Editorial image credit: 22 TREE HOUSE / Shutterstock.com
A sophisticated malware campaign dubbed DogeRAT has been observed spoofing an Android banking, financial services and insurance (BFSI), e-commerce and entertainment app.
Discovered by security researchers at CloudSEK, this malicious campaign relies on open-source Android malware to compromise victims’ devices and extract sensitive information such as contacts, messages, and bank account details.
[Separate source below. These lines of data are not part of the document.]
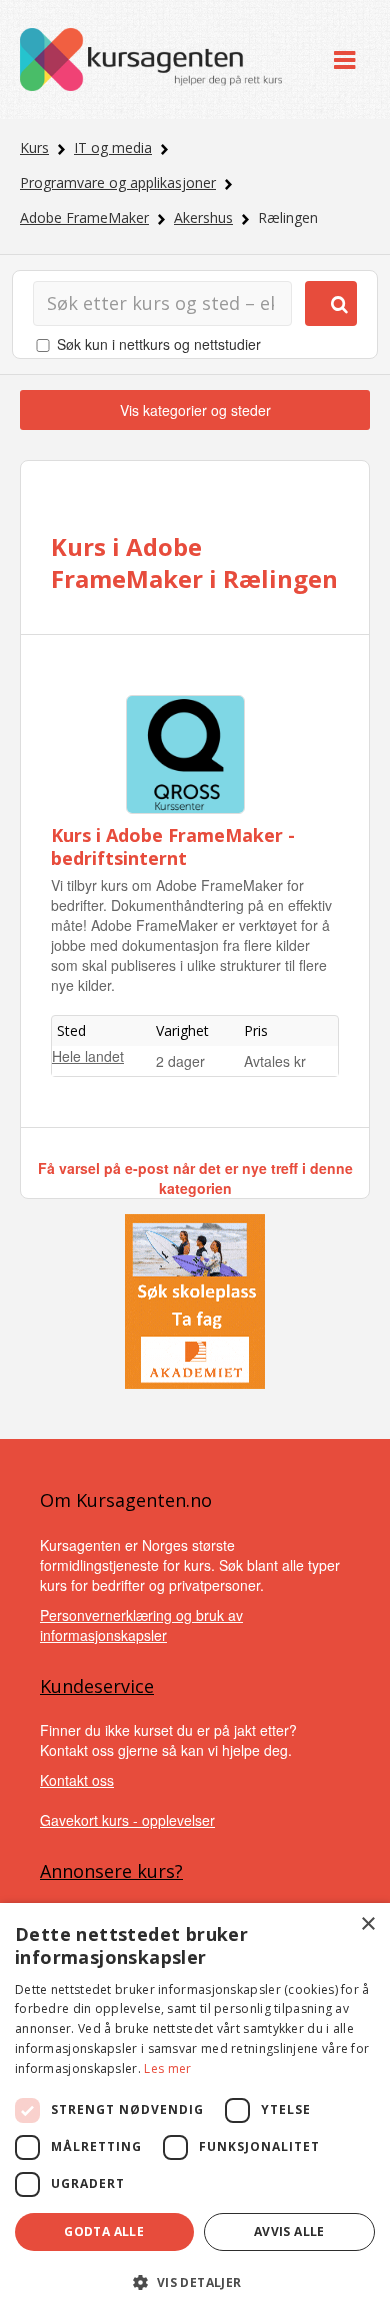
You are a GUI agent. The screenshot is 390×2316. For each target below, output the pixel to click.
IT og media (113, 147)
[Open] (344, 59)
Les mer (167, 2068)
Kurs (34, 147)
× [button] (367, 1924)
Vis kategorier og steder (195, 410)
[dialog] (195, 2109)
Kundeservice (97, 1686)
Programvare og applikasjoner (118, 182)
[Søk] (331, 303)
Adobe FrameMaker (84, 217)
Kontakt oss (77, 1780)
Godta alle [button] (104, 2231)
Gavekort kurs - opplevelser (127, 1820)
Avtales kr (275, 1061)
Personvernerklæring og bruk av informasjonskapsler (141, 1625)
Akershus (203, 217)
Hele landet (88, 1056)
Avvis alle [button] (289, 2231)
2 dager (180, 1061)
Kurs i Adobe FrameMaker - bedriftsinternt (173, 846)
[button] (195, 2282)
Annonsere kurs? (111, 1871)
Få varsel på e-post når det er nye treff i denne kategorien (195, 1178)
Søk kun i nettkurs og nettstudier (159, 344)
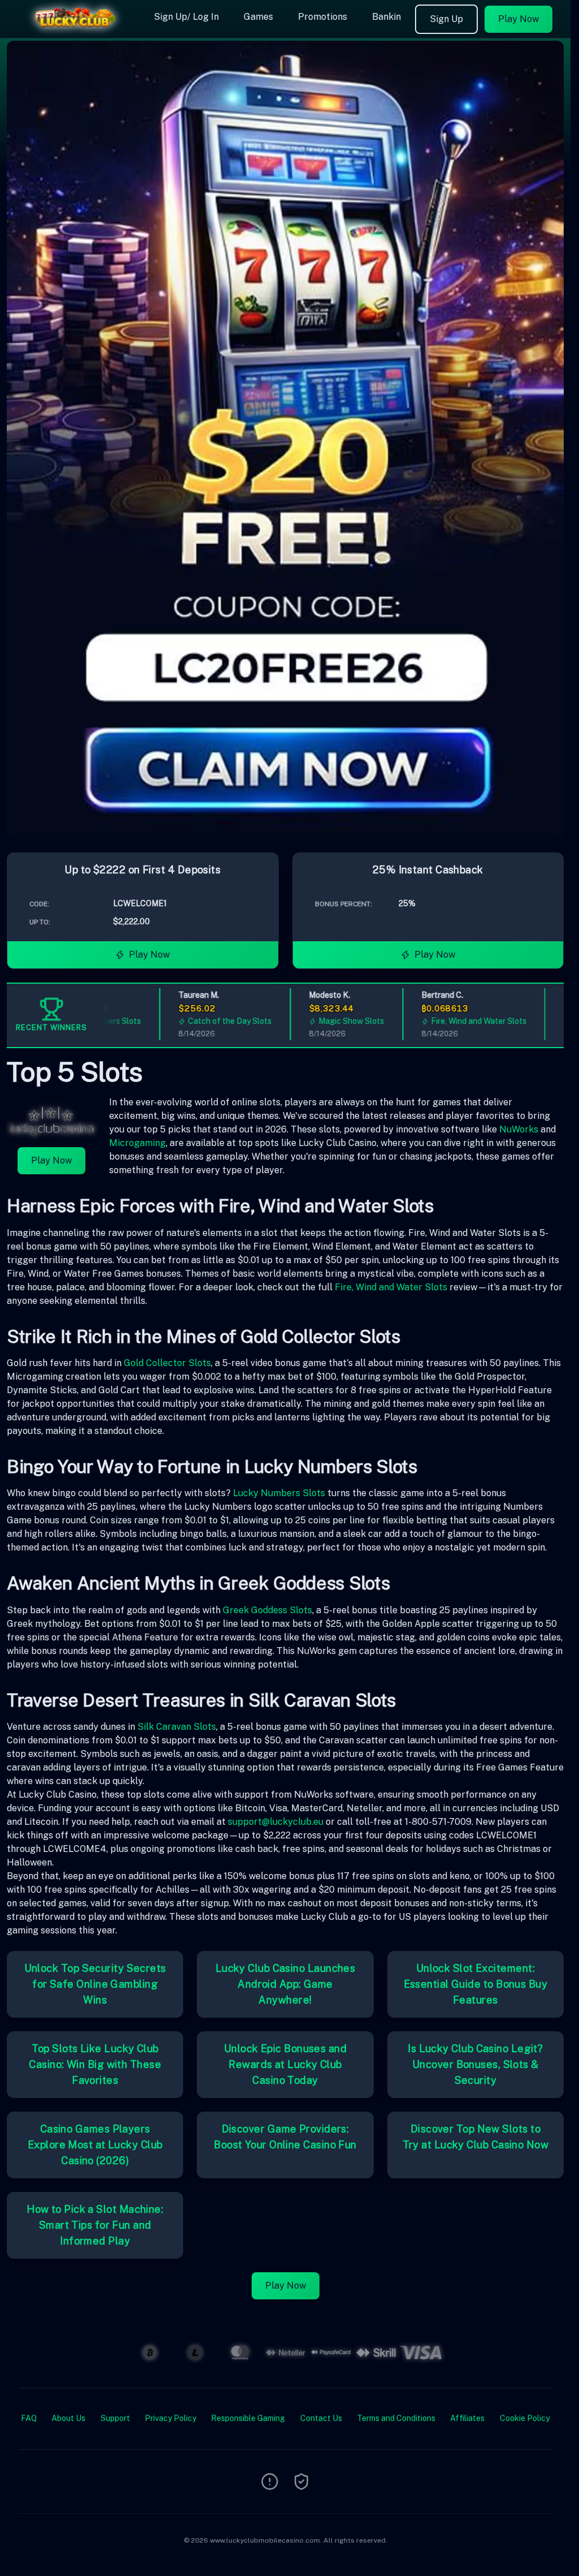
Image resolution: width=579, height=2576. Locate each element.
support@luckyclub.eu (275, 1821)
Get
Upon installation, the malware requires various permissions, including access to call and audio recordings, reading SMS messages, media, and photos.
These are then used to manipulate the device and perform malicious activities such as sending spam messages, fraudulent payments, modifying files, taking pictures with the camera without the user’s knowledge.
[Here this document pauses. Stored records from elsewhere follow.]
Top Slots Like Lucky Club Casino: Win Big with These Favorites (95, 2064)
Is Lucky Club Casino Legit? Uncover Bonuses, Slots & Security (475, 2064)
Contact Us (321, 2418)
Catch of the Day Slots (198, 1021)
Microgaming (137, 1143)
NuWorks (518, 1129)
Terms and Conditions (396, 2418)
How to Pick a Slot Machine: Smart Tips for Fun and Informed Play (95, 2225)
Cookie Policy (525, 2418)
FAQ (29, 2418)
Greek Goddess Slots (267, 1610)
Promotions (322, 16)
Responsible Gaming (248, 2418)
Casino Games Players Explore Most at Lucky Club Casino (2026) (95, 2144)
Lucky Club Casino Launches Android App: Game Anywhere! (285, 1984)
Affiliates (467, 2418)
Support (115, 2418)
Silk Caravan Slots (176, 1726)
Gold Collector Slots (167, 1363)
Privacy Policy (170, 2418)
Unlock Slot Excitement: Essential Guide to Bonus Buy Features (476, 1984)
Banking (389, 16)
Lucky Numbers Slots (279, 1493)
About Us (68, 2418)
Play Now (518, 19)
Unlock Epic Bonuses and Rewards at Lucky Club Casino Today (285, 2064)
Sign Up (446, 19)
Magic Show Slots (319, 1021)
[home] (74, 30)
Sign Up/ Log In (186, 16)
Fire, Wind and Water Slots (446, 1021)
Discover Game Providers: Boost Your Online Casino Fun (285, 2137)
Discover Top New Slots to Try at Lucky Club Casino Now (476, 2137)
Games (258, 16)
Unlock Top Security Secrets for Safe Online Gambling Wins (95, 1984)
CloudSEK threat intelligence researcher Anshuman Das explained, “This campaign is a stark reminder of the financial motivation of the scammers to continually evolve their tactics.”
“They are not limited to creating phishing websites, but also distributing modified RATs and reusing malicious apps to run low-cost, easy-to-set-up yet highly lucrative fraudulent campaigns. can also do.”
DogeRAT is promoted through Telegram Channels by its creators. Telegram Channels offers a premium version of his malware for around $30 with additional features like taking screenshots, stealing images, and functioning as a keylogger.
Android Threat Deep Dive: New Android Banking Trojan ‘Nexus’ Promoted as MaaS
The developer of this malware has also created a GitHub repository to host it with video tutorials and a comprehensive list of features.
DogeRAT works using Java-based server-side code written in NodeJs to enable communication between the malware and the Telegram bot.
Then use a web view to display the URL of the target entity to make it look more legitimate.
To guard against this risk, experts recommend developing a habit of clicking links and attachments carefully, updating your software regularly, using security solutions, and being aware of common scam indicators. I suggest educating yourself about malware.
The CloudSec advisory came just days after ESET security researchers revealed another trojanized Android app that had been installed thousands of times.